In honour of National Indigenous History Month, we’re sharing excerpts from the award-winning MOA publication, Where the Power Is: Indigenous Perspectives on Northwest Coast Art, by Karen Duffek, Bill McLennan, and Jordan Wilson. Dozens of Indigenous artists and community members visited MOA to engage with objects and belongings and learn from the hands of their ancestors. This book is a vivid and powerful document of Indigenous experiences of reconnection, reclamation, and return.


7idansuu—James M. Hart
(Haida) at MOA, 2018.
Photo by Alina Ilyasova.

7idansuu—James M. Hart
(Haida)

“When I get a chance to study some of the old greats
done by ancestors that knew what they were
doing and what they were talking about, it gives
me a chance to fill up my soul and keep going. It
gives me a sense of the richness of where it all
comes from. Where it all comes from is the supernatural
times, when we understood the world in
another way.”

“I want to go back to the feelings that they brought forward in their work. They were dealing with nature firsthand, and everything comes from that. It comes from that feeling, that power, that energy. It makes the supernatural more real. You put your mind there and youʼre in there with the supernatural: theyʼre right there beside you, theyʼre part of your life. Thatʼs the power I want—to get back to that.”

Lyle Wilson (Haisla) at MOA, 2019. Photo by Alina Ilyasova.

Lyle Wilson (Haisla)

“Sunna-chead, the hereditary Haisla name of the exstookoya hey-mus, has been passed down through the generations to John Bolton; John Wilson, Sr.; and Cyril Grant, Jr., the current hey-mus. John Wilson, Sr., was my qwalth-ap (uncle); when he expressed his wish to pass on to the younger generation of Gah-u-ca-loot (Haisla
people) whatever traditional culture he knew, I
gave him three carvings: a spoon, a chiefʼs staff,
and a replica of this great old exstookoya geega-
mee that is now at MOA. Todayʼs Haisla are slowly taking up the challenge of incorporating traditional cultural practices into their contemporary lives. I hope my qwalth-apʼs successor will use the gee-ga-mee in a newly created exstookoya dance, and so fulfill his predecessorʼs wishes.”

Snxakila—Clyde Tallio (Nuxalk)

Snxakila—Clyde Tallio (Nuxalk) at MOA
in 2019, visiting a Nuxalk It7Nuxalkmc
(Sisawk society headdress).

“Iʼve gone around with others looking at
different museums, and weʼve now found well
over a thousand Nuxalk pieces: masks and ceremonial items, rattles, regalia, headdresses. We are not connected back to those original pieces. Most of our artists arenʼt able to see them or travel around the world to go to look at them and hold them. So, we have mixed feelings about that.
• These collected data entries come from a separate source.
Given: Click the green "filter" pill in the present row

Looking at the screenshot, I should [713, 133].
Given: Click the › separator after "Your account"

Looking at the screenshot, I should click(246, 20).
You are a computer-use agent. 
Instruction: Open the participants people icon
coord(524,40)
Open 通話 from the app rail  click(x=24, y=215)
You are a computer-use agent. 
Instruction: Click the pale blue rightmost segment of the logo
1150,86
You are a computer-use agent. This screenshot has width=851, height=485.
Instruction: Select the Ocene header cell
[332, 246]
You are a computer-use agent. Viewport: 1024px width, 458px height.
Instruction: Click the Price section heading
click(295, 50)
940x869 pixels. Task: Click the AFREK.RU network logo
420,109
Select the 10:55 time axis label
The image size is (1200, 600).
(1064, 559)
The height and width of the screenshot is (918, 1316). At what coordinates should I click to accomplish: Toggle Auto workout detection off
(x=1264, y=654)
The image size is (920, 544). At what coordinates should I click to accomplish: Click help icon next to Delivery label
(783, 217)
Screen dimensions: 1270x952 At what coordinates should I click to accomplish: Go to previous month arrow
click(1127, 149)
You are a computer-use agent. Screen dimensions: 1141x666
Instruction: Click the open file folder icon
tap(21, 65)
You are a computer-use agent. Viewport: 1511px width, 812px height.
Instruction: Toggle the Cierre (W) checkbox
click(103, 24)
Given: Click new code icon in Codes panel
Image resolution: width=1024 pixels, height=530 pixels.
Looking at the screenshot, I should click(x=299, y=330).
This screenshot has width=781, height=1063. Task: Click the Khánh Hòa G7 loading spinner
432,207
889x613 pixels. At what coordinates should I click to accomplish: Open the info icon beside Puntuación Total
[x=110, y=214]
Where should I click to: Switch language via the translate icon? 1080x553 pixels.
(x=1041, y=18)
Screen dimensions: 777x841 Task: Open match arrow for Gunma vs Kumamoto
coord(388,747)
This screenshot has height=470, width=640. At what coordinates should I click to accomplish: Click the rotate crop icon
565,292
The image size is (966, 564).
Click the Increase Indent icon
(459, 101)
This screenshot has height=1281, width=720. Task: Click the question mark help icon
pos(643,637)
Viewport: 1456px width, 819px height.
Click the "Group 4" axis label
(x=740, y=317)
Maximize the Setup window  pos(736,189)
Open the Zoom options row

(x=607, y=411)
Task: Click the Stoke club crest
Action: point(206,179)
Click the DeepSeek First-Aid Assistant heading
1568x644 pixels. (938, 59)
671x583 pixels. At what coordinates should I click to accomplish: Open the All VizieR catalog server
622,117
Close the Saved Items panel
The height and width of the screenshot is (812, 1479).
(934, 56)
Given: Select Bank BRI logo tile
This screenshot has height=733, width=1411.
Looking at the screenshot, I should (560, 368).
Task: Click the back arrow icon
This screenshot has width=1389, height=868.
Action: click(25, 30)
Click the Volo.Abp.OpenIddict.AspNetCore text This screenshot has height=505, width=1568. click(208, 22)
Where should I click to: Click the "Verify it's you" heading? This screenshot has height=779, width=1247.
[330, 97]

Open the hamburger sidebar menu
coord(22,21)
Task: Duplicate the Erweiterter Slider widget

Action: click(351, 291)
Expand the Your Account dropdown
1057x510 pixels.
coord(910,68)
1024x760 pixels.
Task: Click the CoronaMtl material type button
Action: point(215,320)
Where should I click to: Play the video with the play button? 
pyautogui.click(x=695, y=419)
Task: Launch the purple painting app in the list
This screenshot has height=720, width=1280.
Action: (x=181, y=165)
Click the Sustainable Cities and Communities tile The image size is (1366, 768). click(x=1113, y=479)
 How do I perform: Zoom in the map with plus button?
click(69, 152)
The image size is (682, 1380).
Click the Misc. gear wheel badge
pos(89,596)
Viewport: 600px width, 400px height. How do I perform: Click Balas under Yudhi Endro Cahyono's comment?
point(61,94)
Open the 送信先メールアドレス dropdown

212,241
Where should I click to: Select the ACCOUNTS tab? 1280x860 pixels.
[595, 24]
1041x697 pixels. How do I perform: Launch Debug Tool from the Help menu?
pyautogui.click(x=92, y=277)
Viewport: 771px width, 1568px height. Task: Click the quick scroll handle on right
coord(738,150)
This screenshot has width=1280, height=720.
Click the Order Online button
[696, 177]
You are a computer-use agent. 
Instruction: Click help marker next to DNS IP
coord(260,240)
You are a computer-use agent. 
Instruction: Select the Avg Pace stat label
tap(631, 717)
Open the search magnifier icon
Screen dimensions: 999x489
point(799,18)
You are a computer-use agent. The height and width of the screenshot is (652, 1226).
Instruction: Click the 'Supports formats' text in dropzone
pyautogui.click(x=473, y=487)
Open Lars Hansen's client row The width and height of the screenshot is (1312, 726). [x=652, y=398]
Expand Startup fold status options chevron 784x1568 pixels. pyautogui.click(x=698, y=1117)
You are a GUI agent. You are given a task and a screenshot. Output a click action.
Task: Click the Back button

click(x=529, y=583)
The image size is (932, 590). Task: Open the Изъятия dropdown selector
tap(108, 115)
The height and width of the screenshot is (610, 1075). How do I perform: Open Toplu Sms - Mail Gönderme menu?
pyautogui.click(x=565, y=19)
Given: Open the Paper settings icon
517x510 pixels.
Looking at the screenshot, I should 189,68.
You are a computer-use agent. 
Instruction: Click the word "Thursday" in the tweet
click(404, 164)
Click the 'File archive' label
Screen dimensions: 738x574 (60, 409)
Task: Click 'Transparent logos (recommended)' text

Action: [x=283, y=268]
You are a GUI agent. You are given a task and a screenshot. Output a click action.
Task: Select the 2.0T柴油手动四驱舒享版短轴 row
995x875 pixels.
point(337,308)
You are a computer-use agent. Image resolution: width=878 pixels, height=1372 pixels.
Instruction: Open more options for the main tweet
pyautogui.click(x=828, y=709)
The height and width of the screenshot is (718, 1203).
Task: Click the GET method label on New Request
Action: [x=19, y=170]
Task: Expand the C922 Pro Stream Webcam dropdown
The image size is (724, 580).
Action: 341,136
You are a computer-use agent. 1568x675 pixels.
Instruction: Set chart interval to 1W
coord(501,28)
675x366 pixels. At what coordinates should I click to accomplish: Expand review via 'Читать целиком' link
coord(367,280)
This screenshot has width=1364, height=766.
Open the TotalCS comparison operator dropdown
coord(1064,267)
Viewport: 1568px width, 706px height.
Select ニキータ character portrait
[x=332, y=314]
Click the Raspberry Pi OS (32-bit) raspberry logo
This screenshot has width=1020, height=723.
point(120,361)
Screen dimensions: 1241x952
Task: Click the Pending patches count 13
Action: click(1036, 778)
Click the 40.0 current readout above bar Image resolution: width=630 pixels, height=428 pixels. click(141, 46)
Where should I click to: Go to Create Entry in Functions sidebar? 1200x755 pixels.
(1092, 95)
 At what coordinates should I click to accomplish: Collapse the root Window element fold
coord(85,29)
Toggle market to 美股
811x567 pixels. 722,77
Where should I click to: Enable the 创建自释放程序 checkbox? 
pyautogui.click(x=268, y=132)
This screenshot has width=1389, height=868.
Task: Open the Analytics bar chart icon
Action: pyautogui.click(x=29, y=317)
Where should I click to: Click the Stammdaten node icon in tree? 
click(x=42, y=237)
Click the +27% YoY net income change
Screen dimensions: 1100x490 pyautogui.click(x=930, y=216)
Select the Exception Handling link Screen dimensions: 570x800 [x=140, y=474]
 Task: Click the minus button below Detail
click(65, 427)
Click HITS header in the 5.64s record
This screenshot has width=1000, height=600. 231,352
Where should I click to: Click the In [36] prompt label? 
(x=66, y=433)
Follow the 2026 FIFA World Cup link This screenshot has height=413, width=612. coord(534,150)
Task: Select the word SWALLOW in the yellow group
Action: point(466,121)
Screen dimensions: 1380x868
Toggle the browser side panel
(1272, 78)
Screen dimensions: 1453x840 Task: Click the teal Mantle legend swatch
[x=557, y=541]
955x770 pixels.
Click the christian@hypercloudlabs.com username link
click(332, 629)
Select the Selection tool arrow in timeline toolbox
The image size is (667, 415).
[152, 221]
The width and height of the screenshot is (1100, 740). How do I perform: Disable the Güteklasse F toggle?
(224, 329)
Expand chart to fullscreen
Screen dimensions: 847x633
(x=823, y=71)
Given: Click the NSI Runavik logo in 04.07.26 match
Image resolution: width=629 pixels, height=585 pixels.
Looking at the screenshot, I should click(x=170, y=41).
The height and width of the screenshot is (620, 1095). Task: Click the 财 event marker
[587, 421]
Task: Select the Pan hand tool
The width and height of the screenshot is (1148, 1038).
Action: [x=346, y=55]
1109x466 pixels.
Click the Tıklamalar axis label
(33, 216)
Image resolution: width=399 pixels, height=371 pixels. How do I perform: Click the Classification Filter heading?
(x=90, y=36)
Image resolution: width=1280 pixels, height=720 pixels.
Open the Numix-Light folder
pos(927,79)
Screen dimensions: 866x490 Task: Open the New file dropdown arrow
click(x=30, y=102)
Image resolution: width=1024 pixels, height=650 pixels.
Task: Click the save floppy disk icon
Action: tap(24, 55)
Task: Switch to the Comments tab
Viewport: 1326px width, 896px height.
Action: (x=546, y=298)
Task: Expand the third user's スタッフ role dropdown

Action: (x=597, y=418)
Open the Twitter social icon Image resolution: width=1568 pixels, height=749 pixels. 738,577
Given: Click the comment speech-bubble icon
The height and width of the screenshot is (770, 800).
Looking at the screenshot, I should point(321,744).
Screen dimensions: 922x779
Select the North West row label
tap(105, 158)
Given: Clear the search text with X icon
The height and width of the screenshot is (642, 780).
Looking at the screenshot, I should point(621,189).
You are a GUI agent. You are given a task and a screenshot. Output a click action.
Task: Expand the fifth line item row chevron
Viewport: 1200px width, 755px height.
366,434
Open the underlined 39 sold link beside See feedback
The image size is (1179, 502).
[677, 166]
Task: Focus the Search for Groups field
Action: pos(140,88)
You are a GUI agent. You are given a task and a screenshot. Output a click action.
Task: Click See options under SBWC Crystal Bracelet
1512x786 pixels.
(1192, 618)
We want the museum guests that come to see them to leave with a little bit of understanding that these are not just art. In our language we donʼt even have a word for art.”

Nakkita Trimble (Nisgaʼa)

Nathan Wilson (Haisla) and Nakkita Trimble
(Nisgaʼa) at MOA in 2018, showing their
daughter a Nisgaʼa or Tsʼmsyen owl mask.

“We call these objects “artwork” today, but this
is a written language. Thereʼs a history and a
story behind the eleven faces: every element tells another part of the story. That story is tied to the land and to all the people who belong to that matrilineal line.

As Indigenous people we have to travel far and wide to look at our family heirlooms. When youʼre lucky enough to find your family membersʼ belongings in a collection, itʼs an
emotional experience. One day these objects need to return home. They are our ancestors.”

Tsēmā Igharas (Tahltan) examines the sheath
with neck strap, intended to keep a warriorʼs
iron dagger at the ready, MOA, 2018.

Tsēmā Igharas (Tahltan)

“When I go see our pieces in museums, I just exist
with the object. I do measurements, I create a
methodology to reproduce it, and I see how it was
made, the size of beads and the colours—things
you can see in person that you couldnʼt really
see in an image. My ambition is to make these
Tahltan objects again and to continue our practice,
to share it, to have those objects as placeholders
for when we get our ancestorsʼ objects back and a
proper place to house them. Itʼs a personal project,
having these patterns go back into community,
and saying, ‘Letʼs use these shapes again, letʼs
define what a Tahltan art style is.’ By making
them, we will remember our practice.”

YaʼYa Heit (Gitxsan) at MOA, 2018.

YaʼYa Heit (Gitxsan), 1957 – 2021

“Iʼm happy to hold this for the picture and send
it off to the current Simadiiks—Calvin Hyzims is
his cowboy name, from Gitwangak. Those guys
would sure be happy to see it. “Halait rattle”—the
chiefs are the Halait, a certain high rank of chief
who has gone through four big-name feasts to
validate himself.

It would be really nice if our ʼKsan Museum
could house these kinds of things. Back in the
1970s, when they expanded ʼKsan from one
longhouse to five or six, it was the centre for all
our villages. Even our allies, our neighbours the
Wetʼsuwetʼen, came and participated with all the
events at ʼKsan. Those chiefs who gathered there
from all the different villages, thatʼs where the
land claims got restarted again. That shows how
valuable ʼKsan was. Anything getting returned
would fill us with such a nice feeling, you know.
To repatriate some things would be a small
victory.”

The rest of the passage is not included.